In the memorandum supporting his motion, Plaintiff's counsel asserts that the mean hourly rate produced by a $15,000 fee for 22.7 hours of work would be $660.70 (Doc. #17, p. 3); this Court's own calculation yields a slightly higher hypothetical rate of $681.82 per hour. However, Plaintiff argues that when the $15,000 fee is offset by the $3,400 in fees previously awarded under EAJA, the hourly rate paid by Plaintiff out-of-pocket falls to $511.01 ($11,600 divided by 22.7 hours). The Commissioner disputes counsel's methodology, urging that compensating paralegal time at a substantially lower rate than attorney time in this case would result in an even higher hourly rate of approximately $763.36 for attorney time. (Doc. #22, pp. 1-2). Regardless of the particular methodology employed, however, this Court concludes that the resulting hypothetical hourly rate falling within that range is not unreasonable.

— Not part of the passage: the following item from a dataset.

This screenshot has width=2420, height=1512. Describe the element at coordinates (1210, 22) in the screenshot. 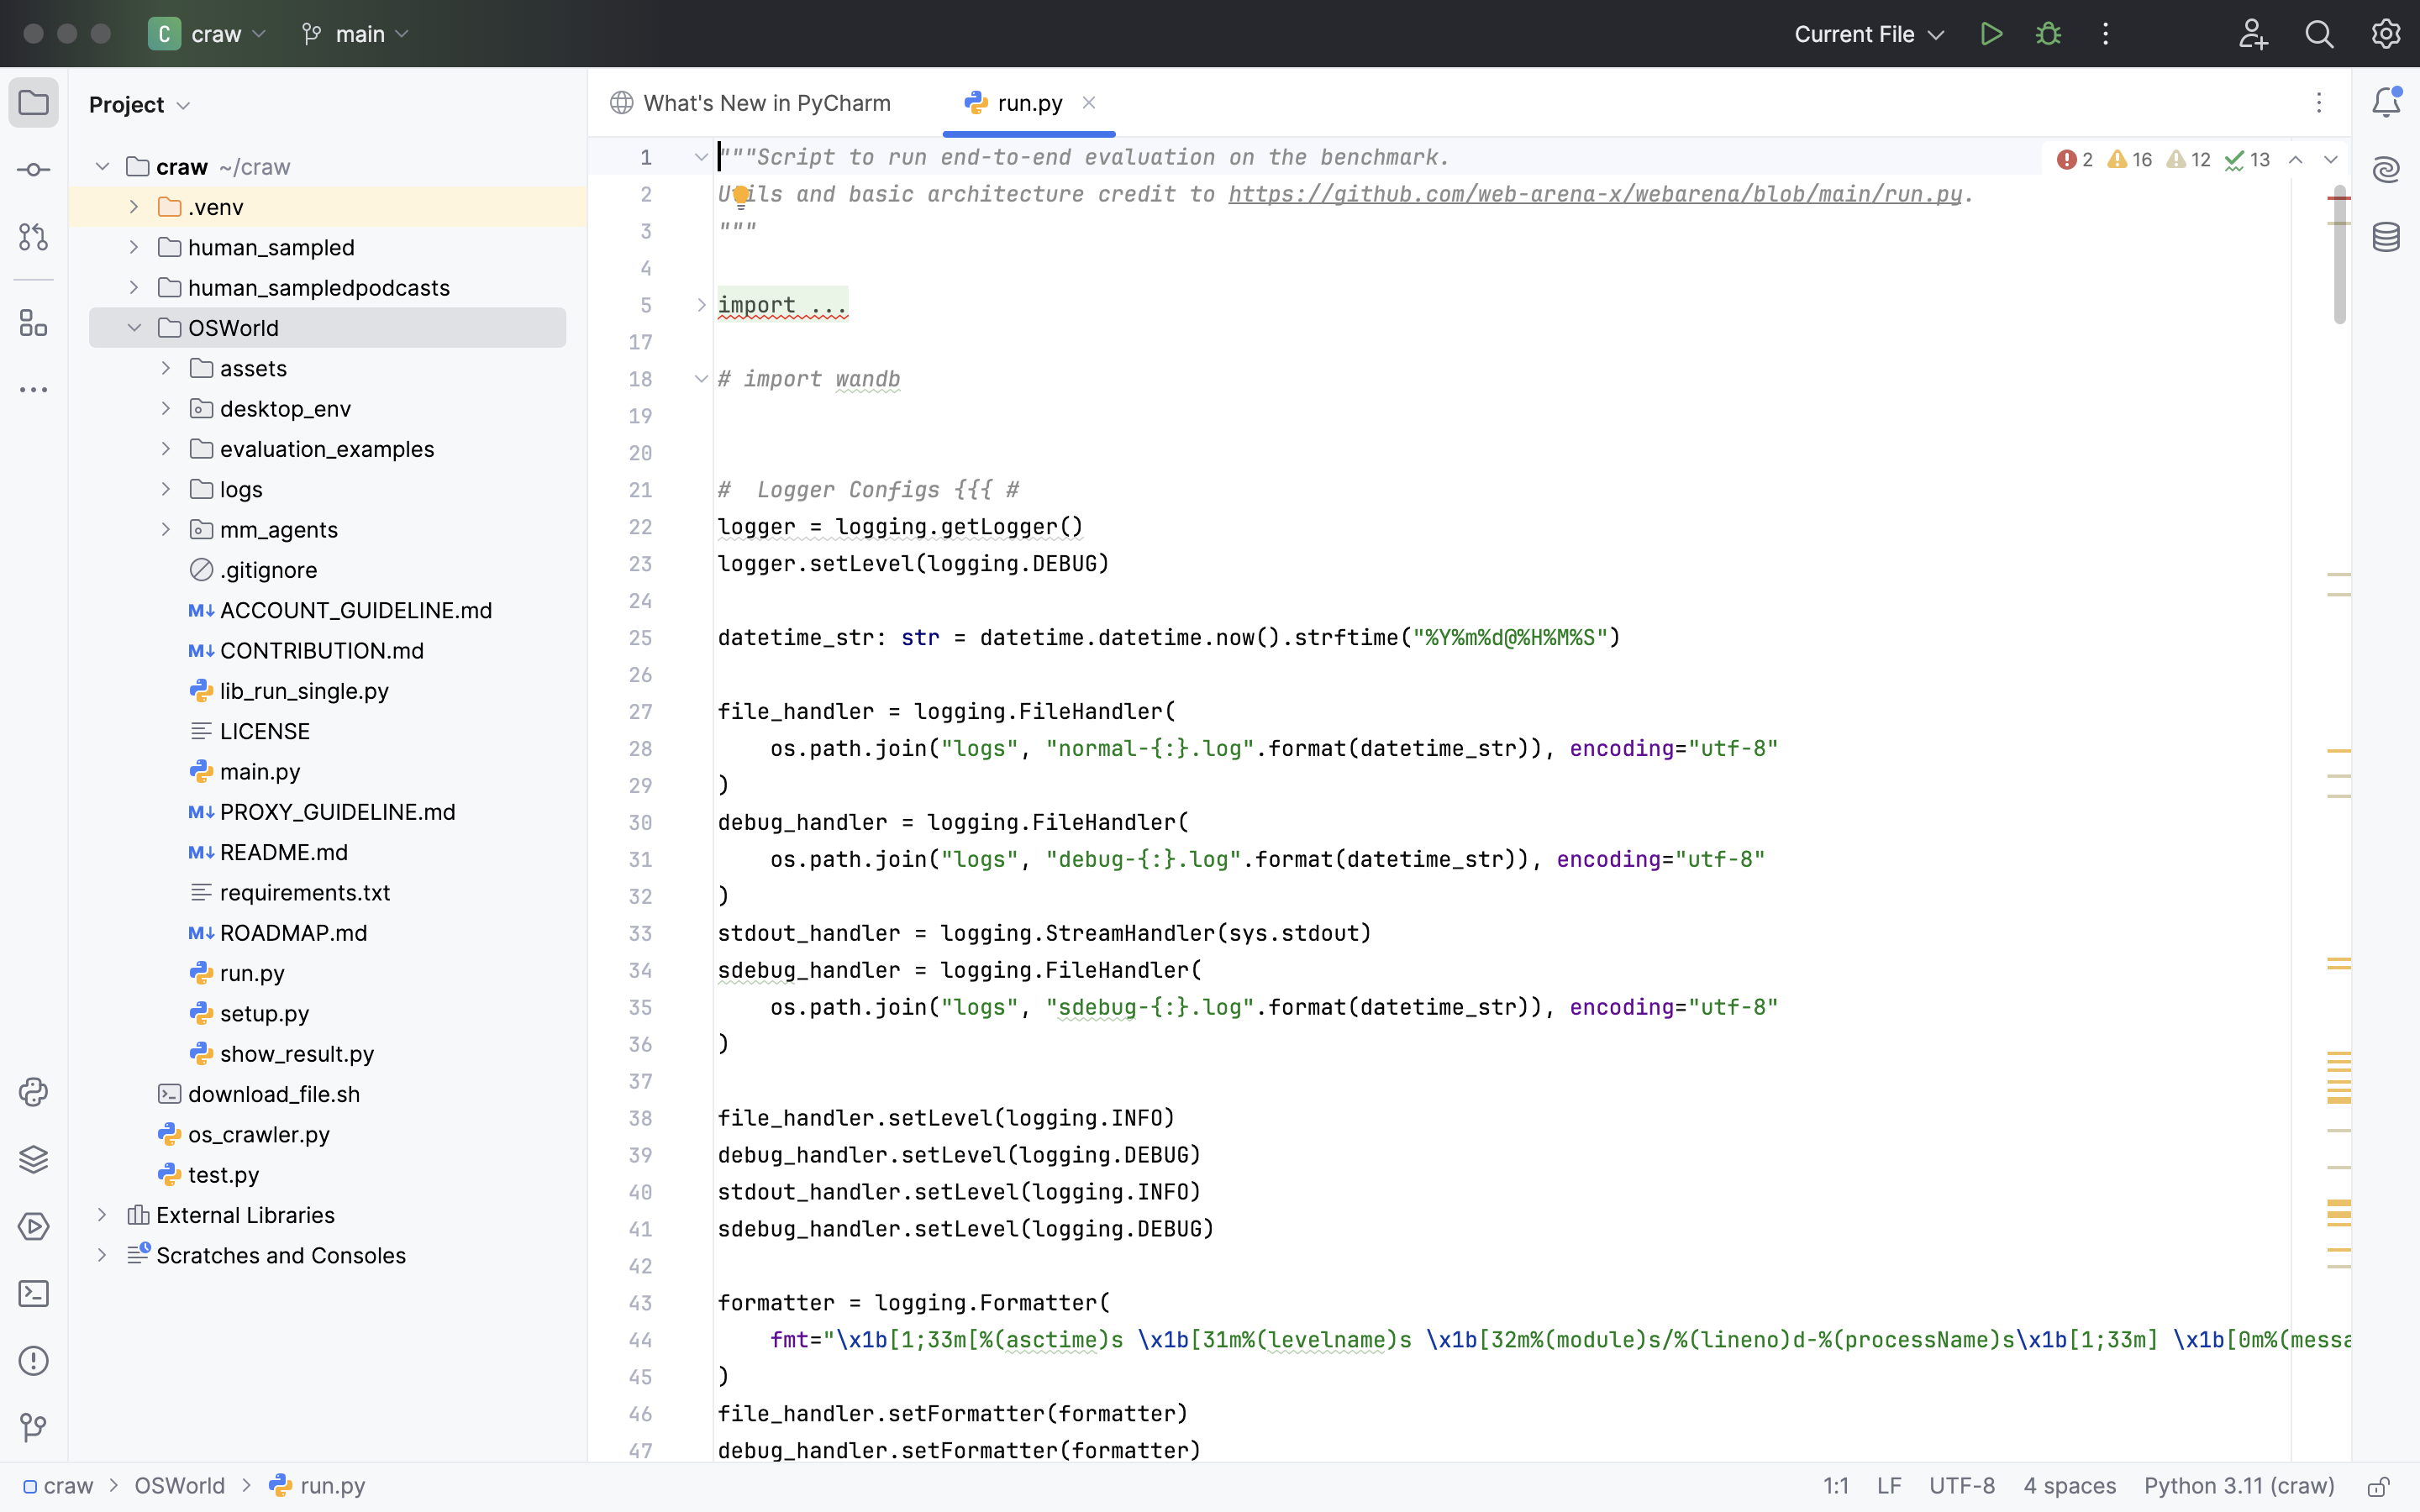

I see `craw – run.py` at that location.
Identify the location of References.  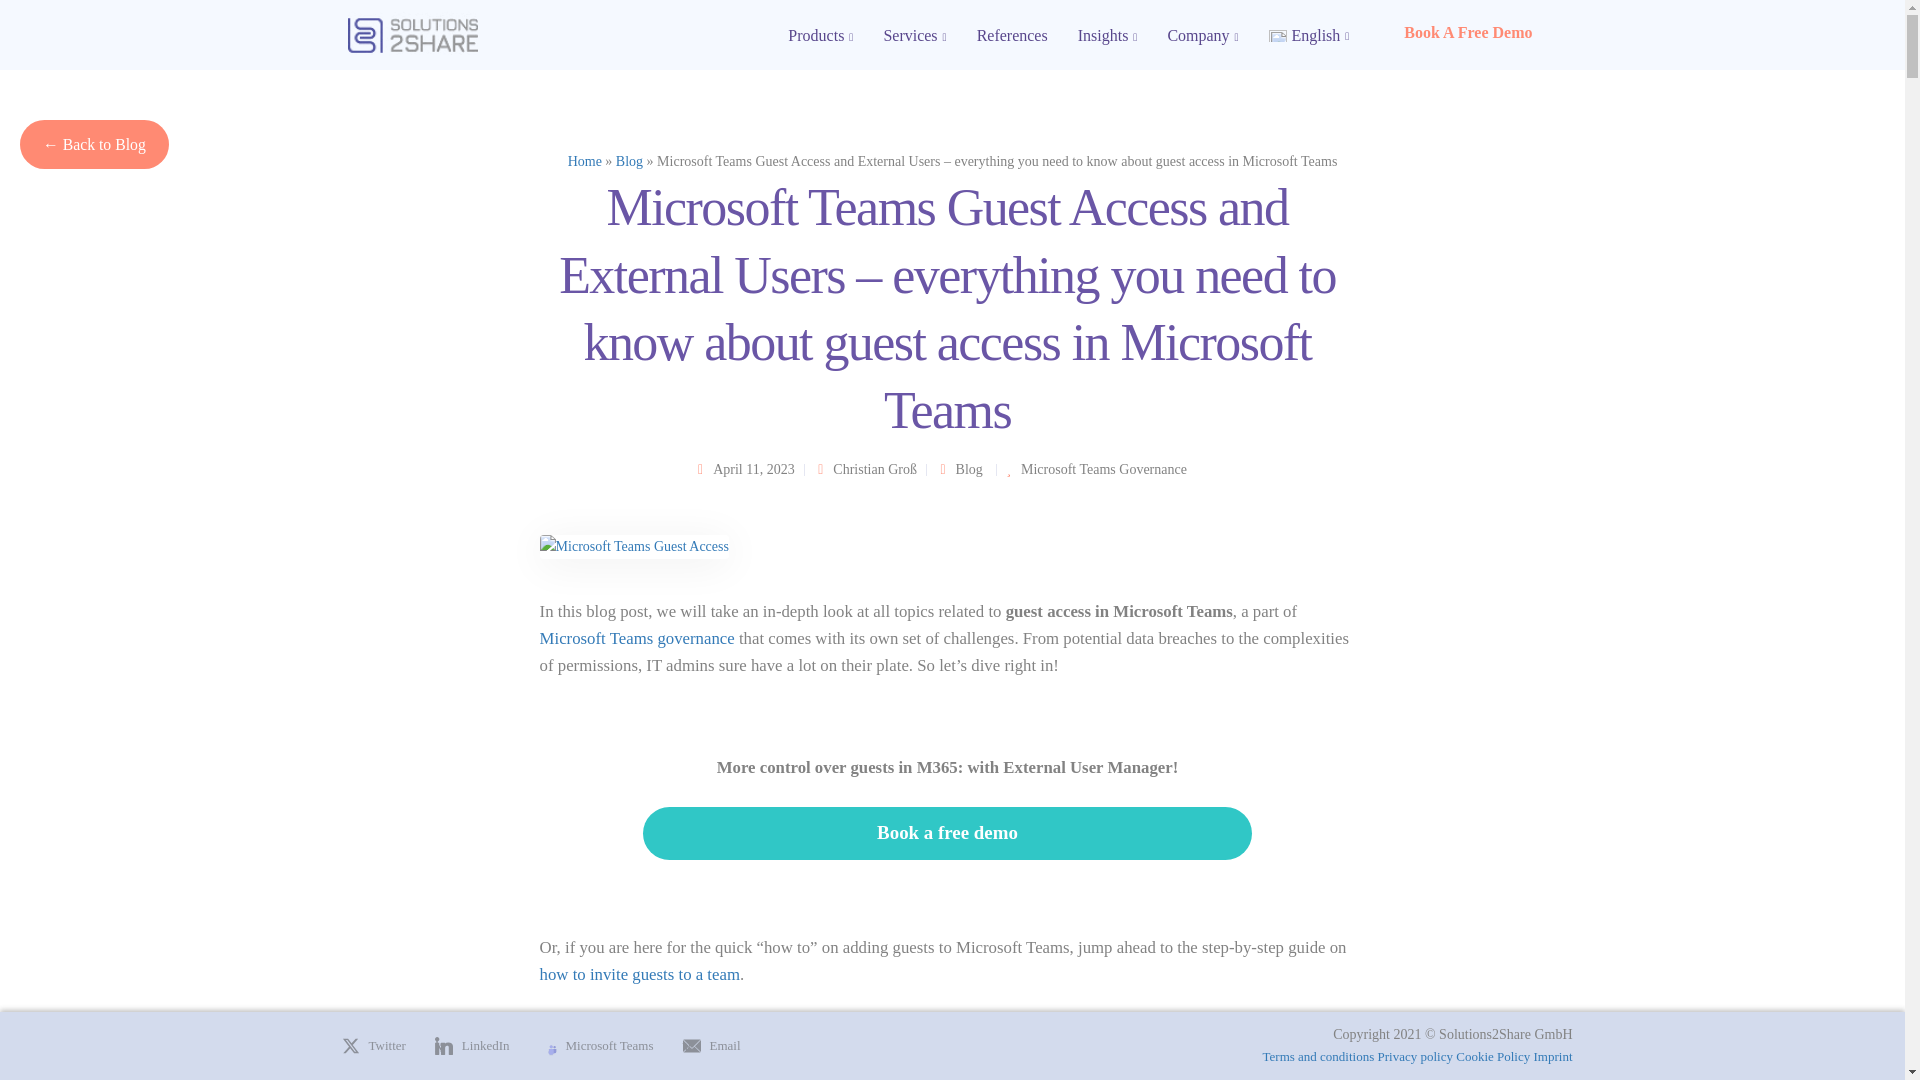
(1012, 35).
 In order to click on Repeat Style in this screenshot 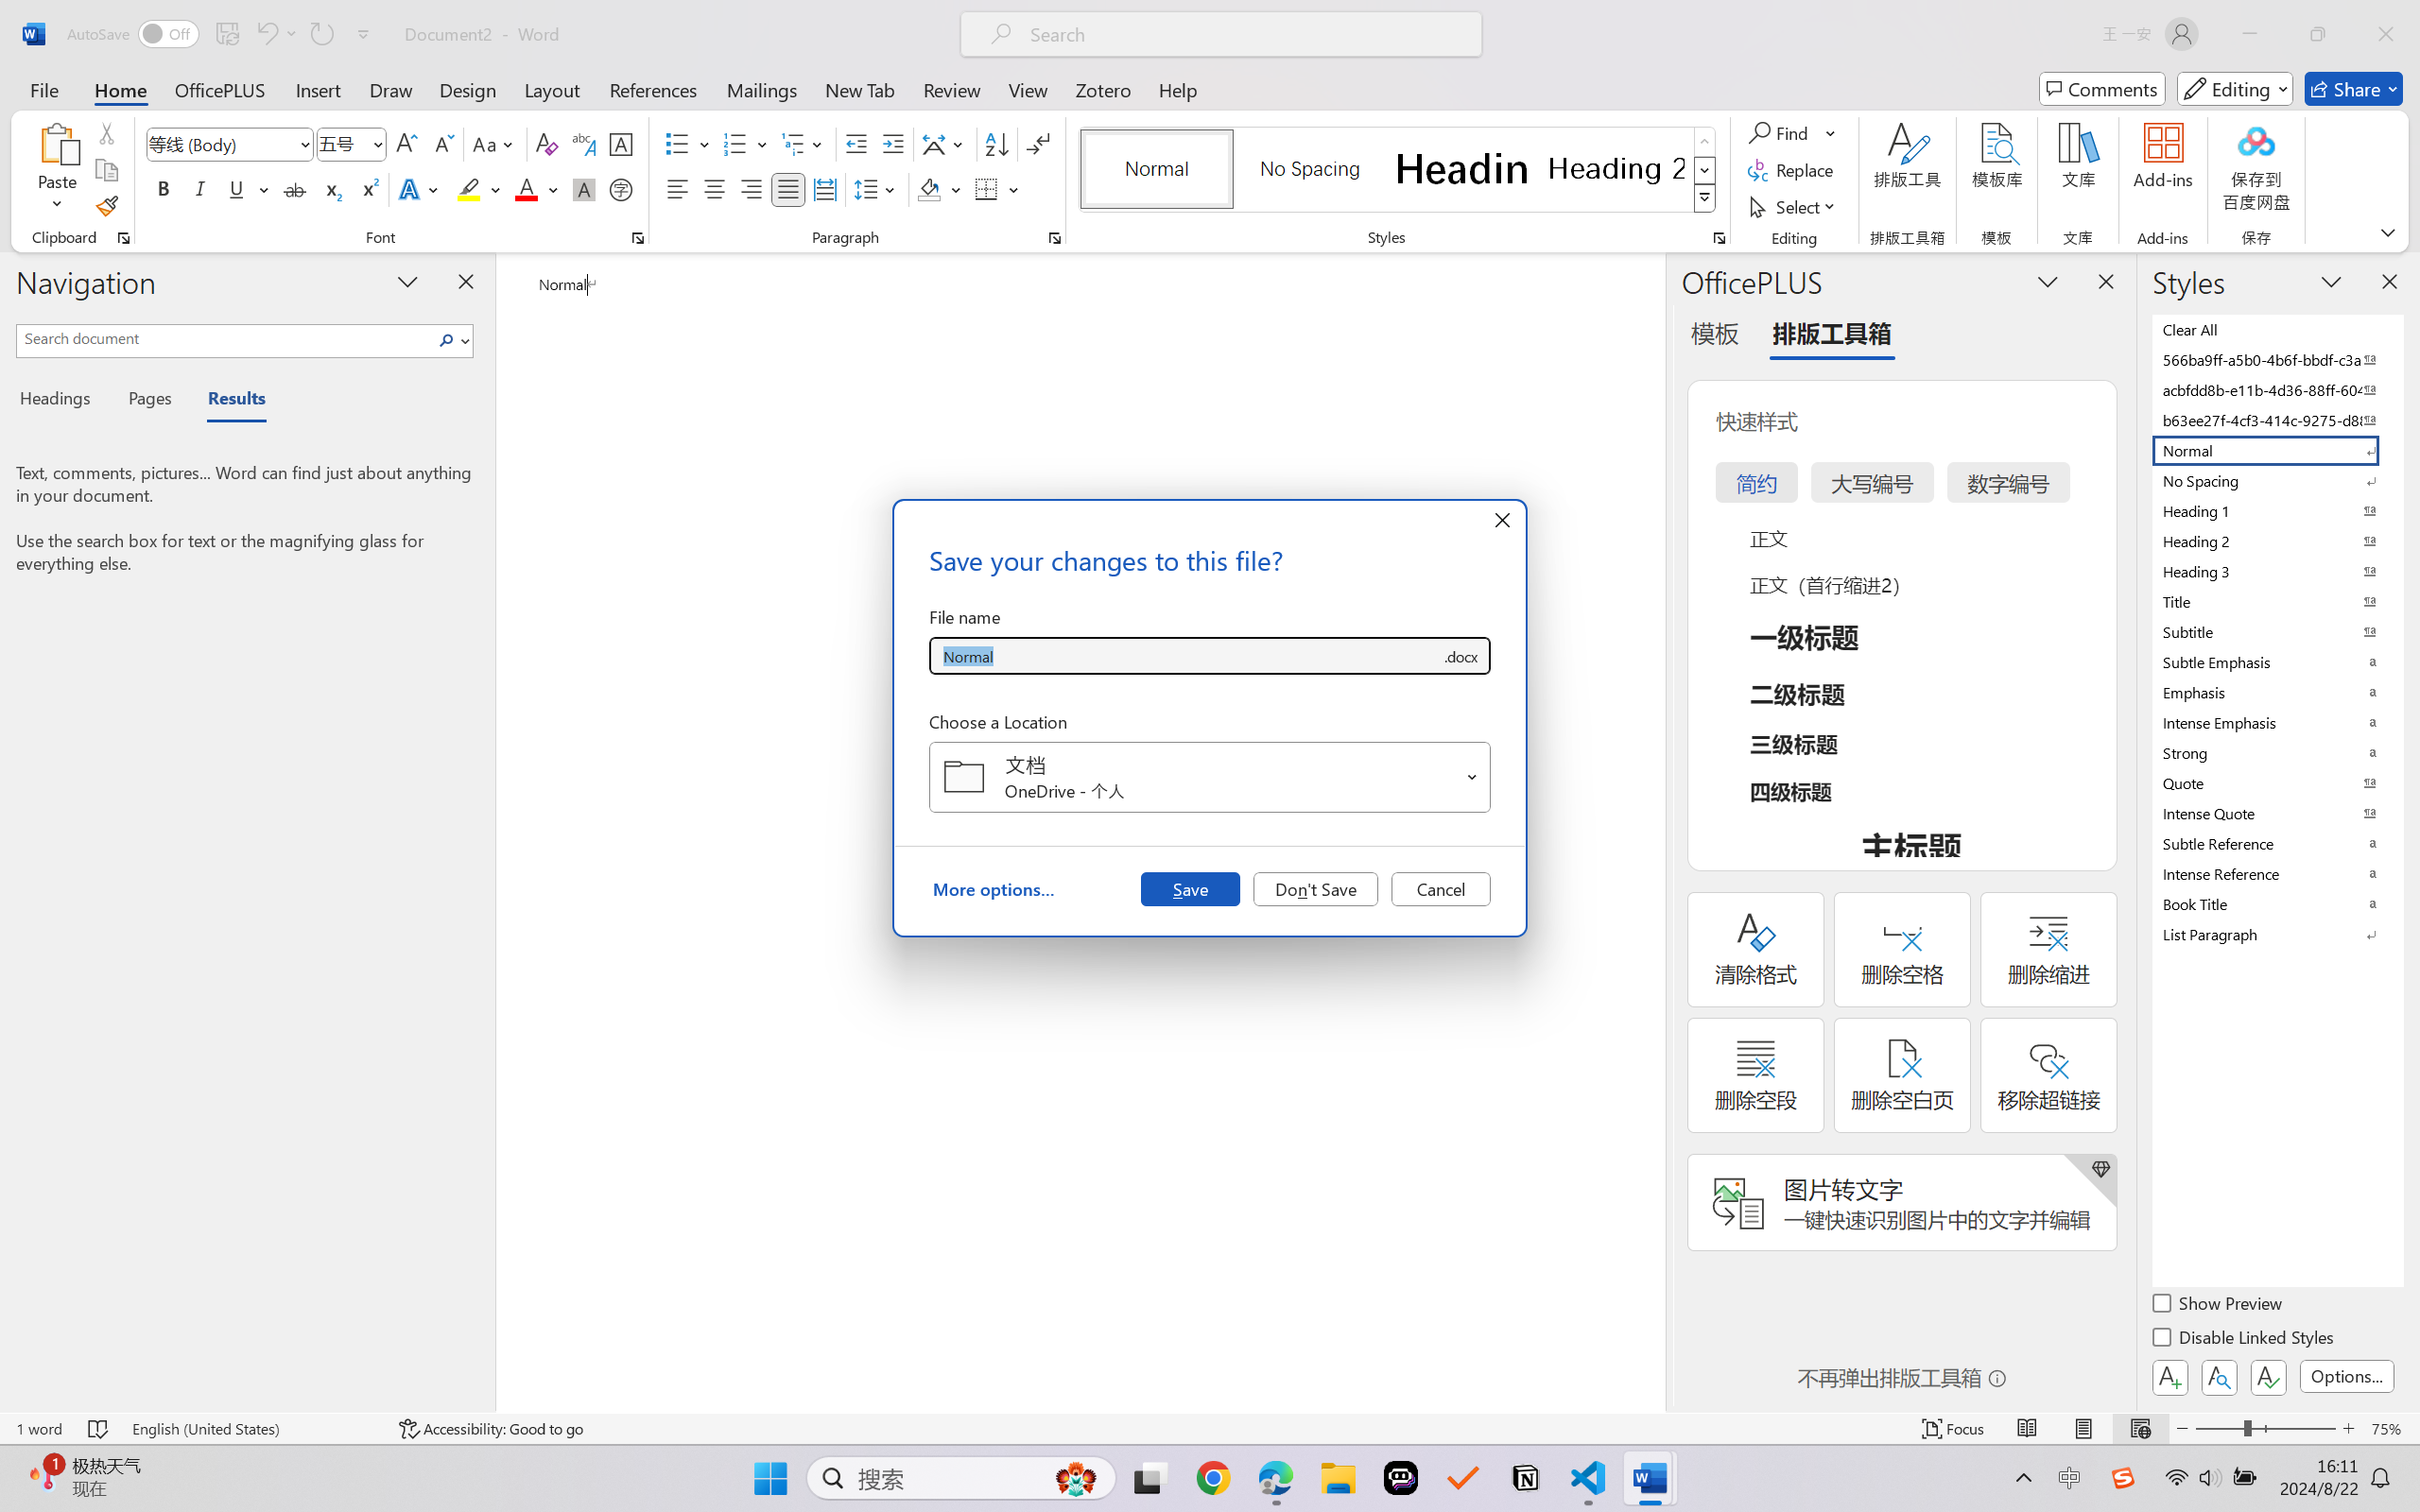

In light of the substantial risk undertaken by attorneys in accepting social security representation on a contingent fee basis, the Court agrees with the Commissioner's assessment that counsel here will not experience a “windfall” simply because the 25 percent contingency fee rate agreed to by Plaintiff will yield a high hourly rate. (See Doc. #22, pp. 1, 2). Especially given the absence of any objection from the Commissioner, the motion for attorneys' fees in the amount of $15,000 is well taken.
Conclusion
IT THEREFORE IS ORDERED THAT:
1. Attorney Michael A. Rake's Motion for Allowance of Attorney Fees (Doc. #17) and Amended Motion for Allowance of Attorney Fees (Doc. #20) are GRANTED;
2. Pursuant to 42 U.S.C. § 406(b), Defendant Commissioner of Social Security is DIRECTED to remit to counsel for Plaintiff James Harold Goffe attorneys' fees in the amount of $15,000, which represents less than 25 percent of the past due benefits awarded to Plaintiff and his ancillary beneficiaries;
3. Plaintiff's counsel is DIRECTED to remit to Plaintiff the $3,400 in attorneys' fees previously awarded to him under the Equal Access to Justice Act (Doc. #16); and
4. This matter is TERMINATED on the docket of this Court.